Miese Hygiene, viel Alkohol und gefährliche Pflegefehler: Was ehemalige Angestellte eines Pflegeheims in Hemmental erzählen, ist nichts für schwache Nerven.
Villa Wahnsinn, so nennen sie ihren ehemaligen Arbeitsort.
Vier ehemalige Pflegerinnen waren bereit, über gravierende Missstände im Pflege- und Altersheim Hand in Hand zu sprechen. Ihre Geschichten sind glaubwürdig, übereinstimmend und passen zu Dokumenten, die der AZ vorliegen. Sie handeln von gefährlichen Pflegefehlern, von Alkohol- und Medikamentenmissbrauch, von manipulierten Abrechnungen, von schlechter Hygiene und Vernachlässigung.
Das Problem, darin sind sich alle einig, sind «der Chef» und «die Chefin»: der Geschäftsleiter und die Pflegedienstleiterin. Sie haben das Hand in Hand in Neunkirch aufgebaut und vor fünf Jahren nach Hemmental verlegt, in eine grosszügige Villa, die das Paar auch bewohnt.

*Aufgabe*
Nennen Sie alle Missstände, die im Textauszug in dem Satz aufgezählt werden, der mit «Sie handeln von» beginnt.

*Datenteil*
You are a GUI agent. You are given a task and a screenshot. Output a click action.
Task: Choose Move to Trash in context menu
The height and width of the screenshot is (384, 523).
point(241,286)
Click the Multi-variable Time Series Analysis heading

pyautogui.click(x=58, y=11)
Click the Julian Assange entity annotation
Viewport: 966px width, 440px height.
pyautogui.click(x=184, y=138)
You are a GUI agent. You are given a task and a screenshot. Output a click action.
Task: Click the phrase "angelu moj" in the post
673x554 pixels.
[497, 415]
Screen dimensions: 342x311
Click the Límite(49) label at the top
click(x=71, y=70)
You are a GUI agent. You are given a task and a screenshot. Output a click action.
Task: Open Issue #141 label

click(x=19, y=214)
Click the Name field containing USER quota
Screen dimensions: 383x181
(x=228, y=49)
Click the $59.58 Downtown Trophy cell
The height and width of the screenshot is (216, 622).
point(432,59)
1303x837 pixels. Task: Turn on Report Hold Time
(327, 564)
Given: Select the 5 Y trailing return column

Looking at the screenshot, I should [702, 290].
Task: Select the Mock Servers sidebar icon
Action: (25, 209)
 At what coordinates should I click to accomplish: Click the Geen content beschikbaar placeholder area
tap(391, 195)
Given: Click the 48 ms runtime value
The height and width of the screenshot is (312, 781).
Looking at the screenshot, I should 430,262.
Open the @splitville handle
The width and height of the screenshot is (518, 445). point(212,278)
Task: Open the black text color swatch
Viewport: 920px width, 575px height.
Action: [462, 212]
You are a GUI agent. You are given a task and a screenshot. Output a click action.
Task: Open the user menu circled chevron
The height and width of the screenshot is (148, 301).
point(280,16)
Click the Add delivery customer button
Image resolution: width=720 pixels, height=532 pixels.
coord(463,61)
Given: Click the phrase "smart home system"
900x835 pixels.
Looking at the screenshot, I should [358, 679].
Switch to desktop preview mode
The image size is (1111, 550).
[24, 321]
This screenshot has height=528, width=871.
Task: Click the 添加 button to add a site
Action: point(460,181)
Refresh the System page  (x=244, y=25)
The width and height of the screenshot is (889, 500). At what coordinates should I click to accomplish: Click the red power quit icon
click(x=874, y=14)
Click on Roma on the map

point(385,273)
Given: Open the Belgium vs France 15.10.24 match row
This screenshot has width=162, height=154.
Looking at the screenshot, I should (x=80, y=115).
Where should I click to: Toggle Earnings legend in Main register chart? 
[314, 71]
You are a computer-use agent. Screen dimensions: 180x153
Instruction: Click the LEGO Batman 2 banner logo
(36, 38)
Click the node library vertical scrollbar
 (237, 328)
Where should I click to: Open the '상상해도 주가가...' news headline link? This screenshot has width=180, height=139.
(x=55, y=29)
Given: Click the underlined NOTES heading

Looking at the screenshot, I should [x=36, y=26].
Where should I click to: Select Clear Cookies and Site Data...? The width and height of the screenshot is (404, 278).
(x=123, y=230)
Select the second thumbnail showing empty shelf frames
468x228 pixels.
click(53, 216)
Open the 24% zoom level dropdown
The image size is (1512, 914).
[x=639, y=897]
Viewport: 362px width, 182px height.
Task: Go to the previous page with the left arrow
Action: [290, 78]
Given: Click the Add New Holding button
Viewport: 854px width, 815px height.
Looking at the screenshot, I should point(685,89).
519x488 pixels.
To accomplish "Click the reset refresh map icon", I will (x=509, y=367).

*Antwort*
- gefährliche Pflegefehler
- Alkohol- und Medikamentenmissbrauch
- manipulierte Abrechnungen
- schlechte Hygiene
- Vernachlässigung